Metadata-Version: 2.3
Name: pysetl
Version: 1.0.0
Summary: A PySpark ETL Framework
License: Apache-2.0
Keywords: spark,aws,etl
Author: Jhosse Paul Marquez Ruiz
Author-email: jpaul.marquez.ruiz@gmail.com
Requires-Python: >=3.10,<3.13
Classifier: Development Status :: 5 - Production/Stable
Classifier: Intended Audience :: Developers
Classifier: License :: OSI Approved :: Apache Software License
Classifier: Operating System :: OS Independent
Classifier: Programming Language :: Python :: 3
Classifier: Programming Language :: Python :: 3.10
Classifier: Programming Language :: Python :: 3.11
Classifier: Programming Language :: Python :: 3.12
Classifier: Topic :: Software Development
Classifier: Topic :: Software Development :: Libraries :: Application Frameworks
Classifier: Typing :: Typed
Provides-Extra: pyspark
Requires-Dist: numpy (==1.26.4)
Requires-Dist: pyarrow (>=15.0.0,<16.0.0)
Requires-Dist: pydantic (>=2.4.2,<3.0.0)
Requires-Dist: pyspark[pyspark] (>=3.4,<4.0) ; extra == "pyspark"
Requires-Dist: typedspark (>=1.5.3,<2.0.0)
Requires-Dist: typing-extensions (>=4.13.0,<5.0.0)
Project-URL: Home, https://github.com/JhossePaul/pysetl
Project-URL: Source, https://github.com/JhossePaul/pysetl
Description-Content-Type: text/x-rst

PySetl - A PySpark ETL Framework
============================================

|PyPI Badge|
|Build Status|
|Code Coverage|
|Documentation Status|

Overview
--------------------------------------------
PySetl is a framework to improve the readability and structure of PySpark
ETL projects. Also, it is designed to take advantage of Python's typing syntax
to reduce runtime errors through linting tools and verifying types at runtime.
Thus, effectively enhancing stability for large ETL pipelines.
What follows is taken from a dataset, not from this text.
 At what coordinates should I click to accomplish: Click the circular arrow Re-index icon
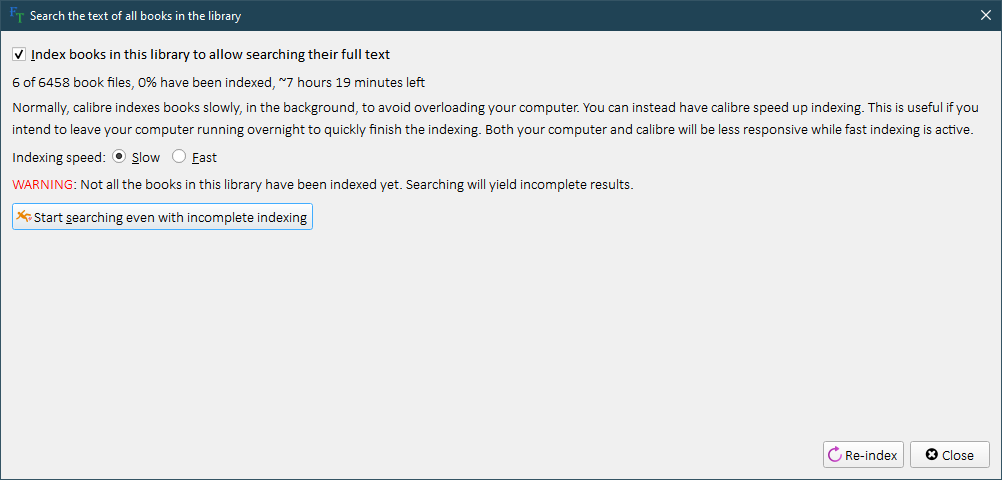pos(834,455)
To accomplish this task we provide some tools:

- ``pysetl.config``: Type-safe configuration.
- ``pysetl.storage``: Agnostic and extensible data sources connections.
- ``pysetl.workflow``: Pipeline management and dependency injection.

PySetl is designed with Python typing syntax at its core. Hence, we strongly
suggest `typedspark`_ and `pydantic`_ for development.

Why use PySetl?
--------------------------------------------
- Model complex data pipelines.
- Reduce risks at production with type-safe development.
- Improve large project structure and readability.

Installation
--------------------------------------------
PySetl is available in PyPI:

.. code-block:: bash

    pip install pysetl

PySetl doesn't list `pyspark` as a dependency since most environments have their own
Spark environment. Nevertheless, you can install pyspark running:

.. code-block:: bash

    pip install "pysetl[pyspark]"

Acknowledgments
--------------------------------------------

PySetl is a port from `SETL`_.  We want
to fully recognize this package is heavily inspired by the work of the SETL
team. We just adapted things to work in Python. 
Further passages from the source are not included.